Casey Bryant '04 graduated with a M.D. from Eastern VA Medical School.
What do magic tricks, football and the liberal arts have in common? All three played
a role in Casey Bryant’s decision to become a doctor.
“When I was growing up I had a fantastic family physician, Dr. Dennis Burns, who
used magic tricks—such as pretending to pull plastic bugs out of my ears during
an examination—in order to calm my fears,” says Bryant. “As I got older I wanted
to emulate him, and that led me to pursue a career in medicine.”
Bryant, who hails from Madison Heights, Virginia—“an area affectionately known to
locals as Hog Town,” he quips—touched down in Ashland for the first time as a football recruit.
“After my dreams of being drafted right out of high school to play in the NFL fell
through, I began looking for a place where I could continue playing football while
pursuing a liberal arts education,” says Bryant, who played defensive tackle for
four years and was voted team captain his senior year. “In addition, I was looking
for a college with a reputation for being exceptional in the sciences, and after
my scholarship meeting with Biology Professor Jim Foster I knew that Randolph-Macon
was a perfect fit.”
Bryant planned to major in biology, but a helpful
nudge by Chemistry Professor Serge Schreiner added another major to the mix.
“The choice to major in biology was made in conjunction with my wonderful advisor,
Biology Professor Emeritus Art Conway, as a result of my interests and the conventional
wisdom at the time that you majored in biology in order to be accepted into medical
school,” explains Bryant. “The addition of a chemistry
major was the result of Professor Schreiner’s advice. I had a much larger course
load as a result! But in all seriousness, it was a fantastic decision that broadened
my knowledge and undoubtedly helped me gain acceptance into medical school.”
On May 19, 2012, Bryant graduated with a M.D. from Eastern Virginia Medical School
in Norfolk, Virginia. At the ceremony he was presented the Excellence in Emergency
Medicine Award, which is given annually by the school’s Emergency Medicine faculty
to a graduating student who demonstrates outstanding achievement in that field.
Also selected into the Alpha Omega Alpha and Gold Humanism Honor Societies, he says
his four years in medical school were grueling, but well worth the effort.

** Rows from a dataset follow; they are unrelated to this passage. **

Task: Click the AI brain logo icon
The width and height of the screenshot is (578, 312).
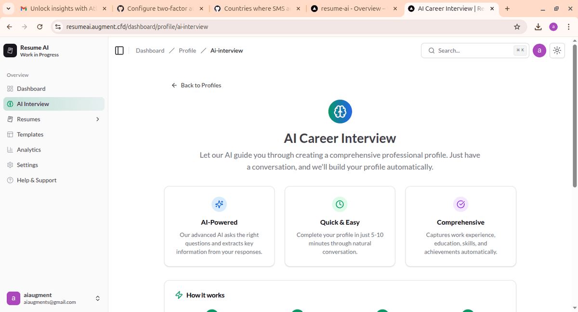Action: pos(340,112)
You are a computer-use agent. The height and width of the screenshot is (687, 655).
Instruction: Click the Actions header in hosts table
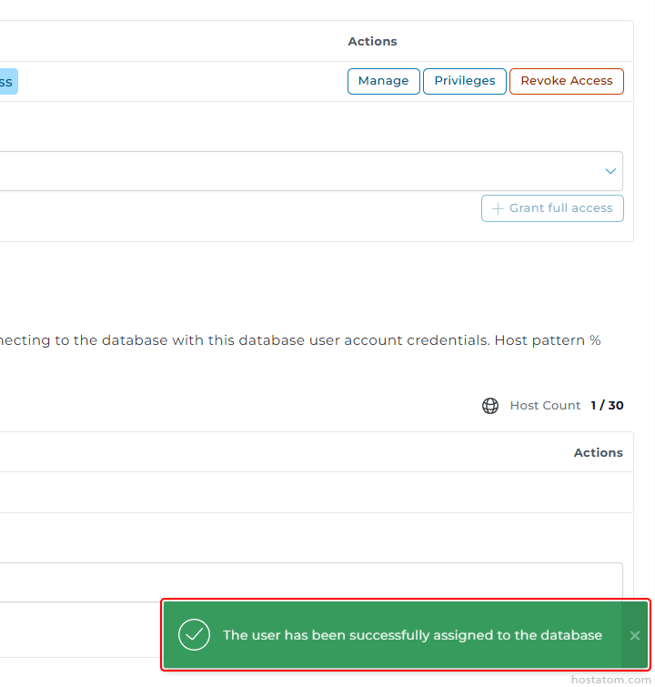pos(598,452)
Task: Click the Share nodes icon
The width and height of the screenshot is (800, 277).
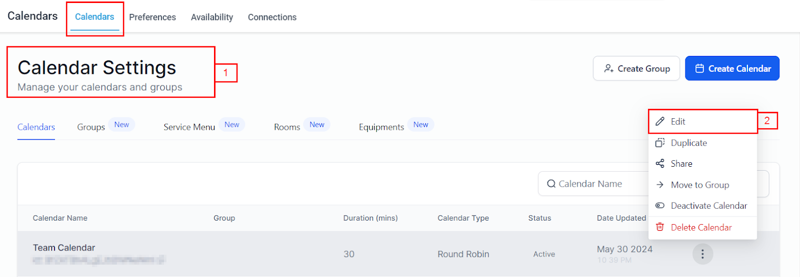Action: click(660, 164)
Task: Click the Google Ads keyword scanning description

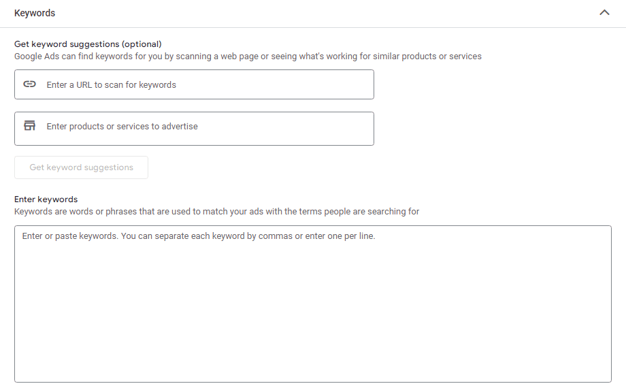Action: point(248,57)
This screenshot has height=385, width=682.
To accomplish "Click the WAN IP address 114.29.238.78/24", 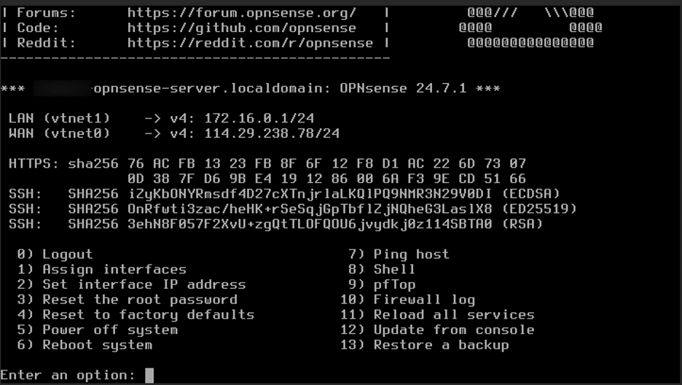I will click(272, 133).
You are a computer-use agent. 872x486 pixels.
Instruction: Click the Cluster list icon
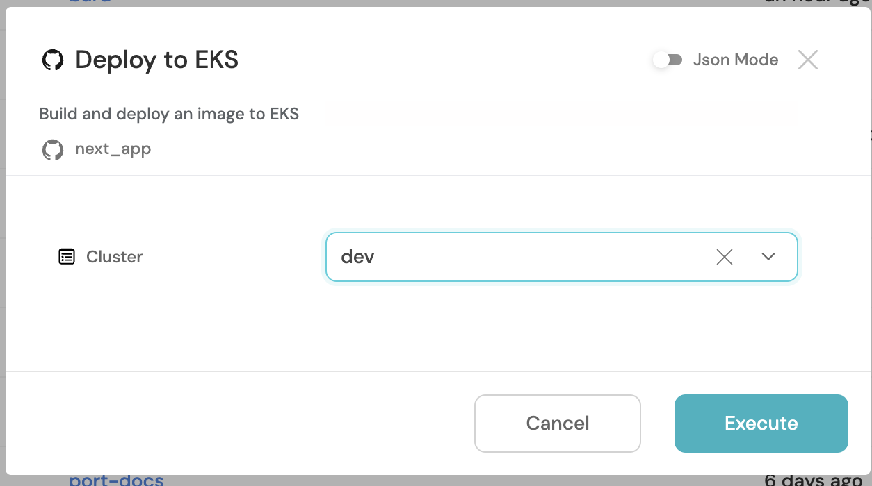click(67, 257)
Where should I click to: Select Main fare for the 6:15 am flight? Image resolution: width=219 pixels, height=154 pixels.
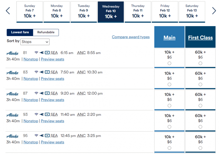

“I couldn’t have done it without the support of my wife, Jane Taylor Bryant,” he
says. “Despite having her own career to focus on, she was always there to help put
the stresses of medical school into proper perspective. I also benefited greatly
from her phenomenal cooking, while many of my classmates survived on Ramen noodles
and hospital food.”
In July 2012 Bryant began a three-year Emergency Medicine residency training program
at Wake Forest Baptist Medical Center in Winston-Salem, North Carolina.
“After that, I see myself pursuing fellowship training in some area of interest
such as Critical Care Medicine,” says Bryant. “Ultimately, I want to combine teaching
and a clinical practice.”
Med school left little time for anything else, but Bryant has made it back to campus
several times to speak to R-MC
pre-health students. He often tags along with Dr. Ed Lilly ’64 during his
“I also attend a couple of football games a year with Taylor and our loveable pit
bull, Buddy,” he says. “It was great watching the team defeat Hampden-Sydney last
year. The new facilities
are going to be a real asset and Coach Arruza has done a wonderful job with the
program. I’m sure the best is yet to come. Go Jackets!”